On this day each year, the people will dress in their splendid attire and sing and dance and have a picnic or gather in Lingka.

Wangkor Festival

This festival is for wishing good harvest and lasts for one to three days. In splendid attire and having colorful flags in their hands, the people tie highland barley and wheatears into a bumper-harvest pagoda with khata scarves. They walk around their fields while beating drums and gongs while singing songs before a horse racing. After the festival they begin to harvest their crops.

Sorcerer's Dance Festival

On the 29th day of the 12th month of the Tibetan year, the monasteries in various places will hold a grand ceremony to drive off devils for the coming new year.

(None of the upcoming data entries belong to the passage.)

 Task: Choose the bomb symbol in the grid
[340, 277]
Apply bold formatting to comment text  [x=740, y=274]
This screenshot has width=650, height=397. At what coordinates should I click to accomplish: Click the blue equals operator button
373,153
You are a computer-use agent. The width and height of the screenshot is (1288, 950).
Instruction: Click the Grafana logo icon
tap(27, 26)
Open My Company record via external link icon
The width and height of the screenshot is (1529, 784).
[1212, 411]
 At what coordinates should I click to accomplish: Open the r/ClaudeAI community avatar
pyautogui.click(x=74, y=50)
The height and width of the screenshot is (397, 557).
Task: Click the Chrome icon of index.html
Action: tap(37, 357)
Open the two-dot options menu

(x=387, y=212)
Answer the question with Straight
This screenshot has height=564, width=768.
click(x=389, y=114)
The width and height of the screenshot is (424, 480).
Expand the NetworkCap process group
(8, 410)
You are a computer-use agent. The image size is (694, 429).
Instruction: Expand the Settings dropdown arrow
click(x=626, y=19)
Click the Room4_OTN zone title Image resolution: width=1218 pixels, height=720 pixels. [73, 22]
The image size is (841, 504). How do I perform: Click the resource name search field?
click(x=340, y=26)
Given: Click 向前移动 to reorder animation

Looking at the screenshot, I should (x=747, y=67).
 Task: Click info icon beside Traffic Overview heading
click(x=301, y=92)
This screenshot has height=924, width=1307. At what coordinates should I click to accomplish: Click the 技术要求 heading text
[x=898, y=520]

All the Tibetan families clean and decorate their houses. People believe before the coming of the next year, all devils and dirt things should be cleared away in order to have a good weather for the crops, a happy life and good harvest in the next year.

Dama Festival in Gyantse

On the 18th day of the fourth month of the Tibetan year in May or June, the farmers and herdsmen gather in Gyantse for horse racing, archery competitions, singing and dancing, amusements and exchanging goods and materials.

Buttered Sculpture Festival

This festival is held on the 15th day of the first month of the Tibet year. During the festival, lamas from various monasteries and folk artists make colorful buttered sculptures in the shapes of flowers, immortals, figures, birds and animals. They hang these sculptures onto the flower frames in the Jokhang Monastery. In the evening, they ignite the butter oil lamps and organize puppet shows.

Ganden-Namgye (Illumination) Festival

This festival falls on the 25th day of the 10th month of the Tibetan year or in November or December. A legend says it was the day on which the great reformer and the founder of the Yellow Sect Zonggaba achieved his attainment in cultivation.

During this festival, the people ignite numerous lamps on the roofs of their houses and chant scriptures to pay their respects to Zonggaba.

Bathing Festival

This one-week festival falls in the seventh month of the Tibetan year or in September when the Venus appears. During this week, the water is believed to be purer and clearer than other times to wash. It is believed that taking bath during this festival will cure diseases. People in various parts of Tibet have bath, wash their clothes and play in the rivers and lakes.